MISSOURI, KANSAS AND TEXAS RAILWAY COMPANY
v.
MAY



ERROR TO THE COUNTY COURT OF BELL COUNTY, STATE OF TEXAS

Fuller, Harlan, Brewer, Brown, White, Peckham, McKenna, Holmes, Day

Author: Holmes

[ 194 U.S. Page 268]

 MR. JUSTICE HOLMES delivered the opinion of the court.

This is a action to recover a penalty of twenty-five dollars,

[ 194 U.S. Page 269]

     brought by the owner of a farm contiguous to the railroad of the plaintiff in error, on the ground that the latter has allowed Johnson grass to mature and go to seed upon its road.
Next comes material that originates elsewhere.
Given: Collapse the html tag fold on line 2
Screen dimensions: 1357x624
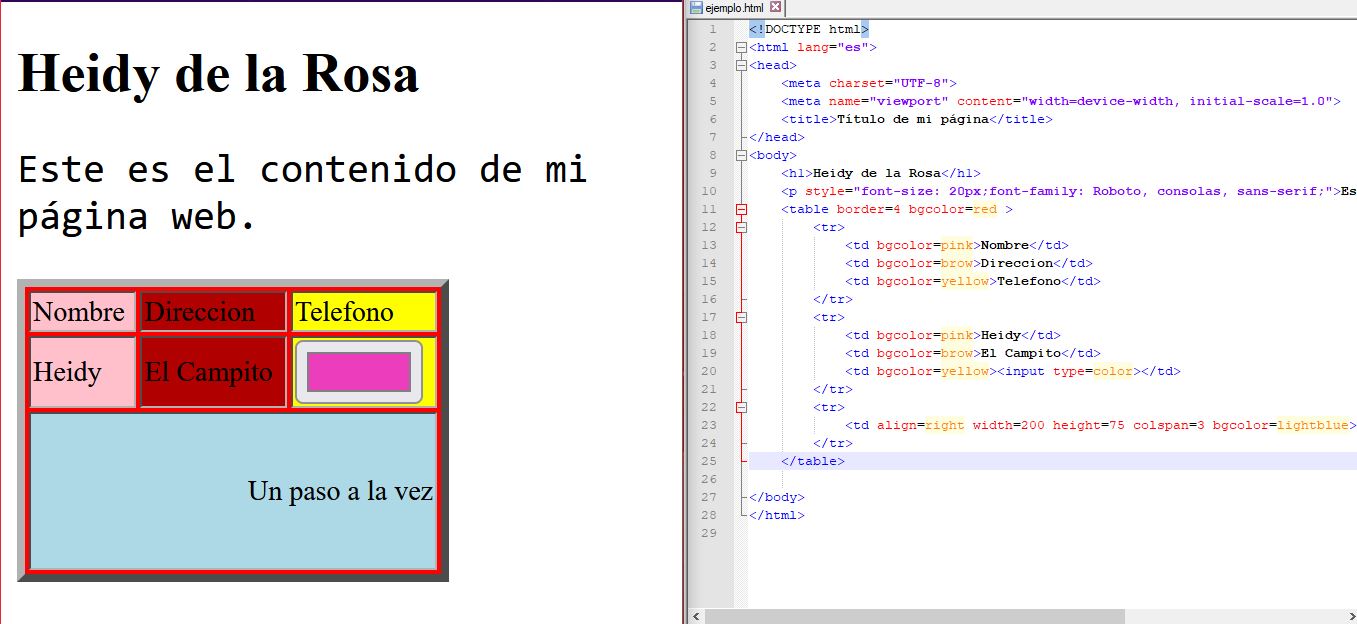Looking at the screenshot, I should tap(741, 47).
The penalty is given to contiguous owners by a Texas statute of 1901, ch. 117, directed solely against railroad companies for permitting such grass or Russian thistle to go to seed upon their right of way, subject, however, to the condition that the plaintiff has not done the same thing. The case is brought here on the ground that the statute is contrary to the Fourteenth Amendment of the Constitution of the United States.
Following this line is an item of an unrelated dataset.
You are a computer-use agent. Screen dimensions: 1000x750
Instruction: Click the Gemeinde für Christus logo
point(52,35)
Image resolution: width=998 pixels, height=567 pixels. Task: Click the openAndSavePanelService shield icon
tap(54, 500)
It is admitted that Johnson grass is a menace to crops, that it is propagated only by seed, and that a general regulation of it for the protection of farming would be valid. It is admitted also that legislation may be directed against a class when any fair ground for the discrimination exists. But it is said that this particular subjection of railroad companies to a liability not imposed on owners of land on which Johnson grass may grow, is so arbitrary as to amount to a denial of the equal protection of the laws. There is no dispute about general principles. The question is whether this case lies on one side or the other of a line which has to be worked out between cases differing only in degree. With regard to the manner in which such a question should be approached, it is obvious that the legislature is the only judge of the policy of a proposed discrimination. The principle is similar to that which is established with regard to a decision of Congress that certain means are necessary and proper to carry out one of its express powers. McCulloch v. Maryland, 4 Wheat. 316. When a state legislature has declared that in its opinion policy requires a certain measure, its action should not be disturbed by the courts under the Fourteenth Amendment, unless they can see clearly that there is no fair reason for the law that would not require with equal force its extension to others whom it leaves untouched.

Approaching the question in this way we feel unable to say that the law before us may not have been justified by local

[ 194 U.S. Page 270]

     conditions. It would have been more obviously fair to extend the regulation at least to highways. But it may have been found, for all that we know, that the seed of Johnson grass is dropped from the cars in such quantities as to cause special trouble. It may be that the neglected strips occupied by railroads afford a ground where noxious weeds especially flourish, and that whereas self-interest leads the owners of farms to keep down pests, the railroad companies have done nothing in a matter which concerns their neighbors only. Other reasons may be imagined. Great constitutional provisions must be administered with caution. Some play must be allowed for the joints of the machine, and it must be remembered that legislatures are ultimate guardians of the liberties and welfare of the people in quite as great a degree as the courts.

Judgment affirmed.

MR. JUSTICE BREWER concurs in the ...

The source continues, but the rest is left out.